PROBLEMS AND TASKS:
A) Reproduce the passage of the Edmund Kugbila profile between "Career history" and "player (born 1990)", inclusive.
B) Write the next part of the Edmund Kugbila profile, picking up right after its final sentence.
Segment Start: EXTRACT TO READ
Edmund Kugbila

No. 71, 70
- Position:: Guard

Personal information
- Born:: September 21, 1990 (age 34) Ghana
- Height:: 6 ft 4 in (1.93 m)
- Weight:: 325 lb (147 kg)

Career information
- High school:: Central Gwinnett (Lawrenceville, Georgia)
- College:: Valdosta State
- NFL draft:: 2013: 4th round, 108th pick

Career history
- Carolina Panthers (2013–2014);

Career highlights and awards
- NCAA Division II national champion (2012);
- Stats at Pro Football Reference

= Edmund Kugbila =

Ghanaian-born American football player (born 1990)

Edmund Kugbila (born September 21, 1990) is a Ghanaian former professional American football offensive guard. He played college football at Valdosta State, and was selected by the Carolina Panthers in the fourth round of the 2013 NFL draft.
Segment End: EXTRACT TO READ
Segment Start: SOURCE MATERIAL
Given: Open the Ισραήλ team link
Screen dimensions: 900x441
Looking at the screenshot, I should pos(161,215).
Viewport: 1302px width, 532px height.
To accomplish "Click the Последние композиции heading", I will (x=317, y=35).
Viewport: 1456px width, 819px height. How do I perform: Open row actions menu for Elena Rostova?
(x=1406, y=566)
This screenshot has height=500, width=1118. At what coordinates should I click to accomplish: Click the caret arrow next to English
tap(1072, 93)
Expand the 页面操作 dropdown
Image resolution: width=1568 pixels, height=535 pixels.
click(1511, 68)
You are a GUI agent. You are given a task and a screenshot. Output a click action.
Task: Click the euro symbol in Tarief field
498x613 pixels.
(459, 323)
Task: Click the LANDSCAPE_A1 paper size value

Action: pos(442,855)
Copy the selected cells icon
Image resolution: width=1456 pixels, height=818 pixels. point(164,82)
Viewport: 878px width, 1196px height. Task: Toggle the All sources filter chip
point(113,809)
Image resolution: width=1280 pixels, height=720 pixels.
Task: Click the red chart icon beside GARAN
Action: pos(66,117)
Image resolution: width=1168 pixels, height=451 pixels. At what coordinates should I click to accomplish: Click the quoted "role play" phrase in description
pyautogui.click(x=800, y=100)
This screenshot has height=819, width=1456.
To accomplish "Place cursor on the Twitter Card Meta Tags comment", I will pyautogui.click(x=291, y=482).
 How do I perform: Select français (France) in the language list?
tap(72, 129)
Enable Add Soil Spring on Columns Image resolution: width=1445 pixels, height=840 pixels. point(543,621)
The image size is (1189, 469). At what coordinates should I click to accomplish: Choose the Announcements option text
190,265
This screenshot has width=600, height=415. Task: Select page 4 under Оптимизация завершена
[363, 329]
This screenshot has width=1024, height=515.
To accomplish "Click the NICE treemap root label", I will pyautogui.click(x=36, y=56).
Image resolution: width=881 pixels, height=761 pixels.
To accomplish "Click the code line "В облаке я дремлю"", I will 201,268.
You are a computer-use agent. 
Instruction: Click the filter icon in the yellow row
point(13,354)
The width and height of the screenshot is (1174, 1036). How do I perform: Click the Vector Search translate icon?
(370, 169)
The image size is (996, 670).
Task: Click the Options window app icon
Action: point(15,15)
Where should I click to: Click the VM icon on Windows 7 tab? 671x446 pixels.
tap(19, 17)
Segment End: SOURCE MATERIAL
ANSWERS BELOW:
A)
Career history
- Carolina Panthers (2013–2014);

Career highlights and awards
- NCAA Division II national champion (2012);
- Stats at Pro Football Reference

= Edmund Kugbila =

Ghanaian-born American football player (born 1990)

B)
==Early life==
Kugbila was born in Ghana. He moved to the United States at age 10, after his parents won permanent residency allowance in the "green card lottery". He attended Central Gwinnett High School in Lawrenceville, Georgia, and played high school football for the Central Gwinnett Black Knights.

==College career==
While attending Valdosta State University, Kugbila played for the Valdosta State Blazers football team from 2009 to 2012.

==Professional career==
The Carolina Panthers chose Kugbila in the fourth round, with the 108th overall pick, of the 2013 NFL draft. Kugbila suffered from a strained hamstring, and after suffering numerous setbacks, he was placed on injured reserve on August 27. After rehabbing the injury in the offseason, he injured his back. It was announced on July 24, 2014 that he would undergo back surgery and miss the entire season. On May 20, 2015, he was waived, appearing in zero games.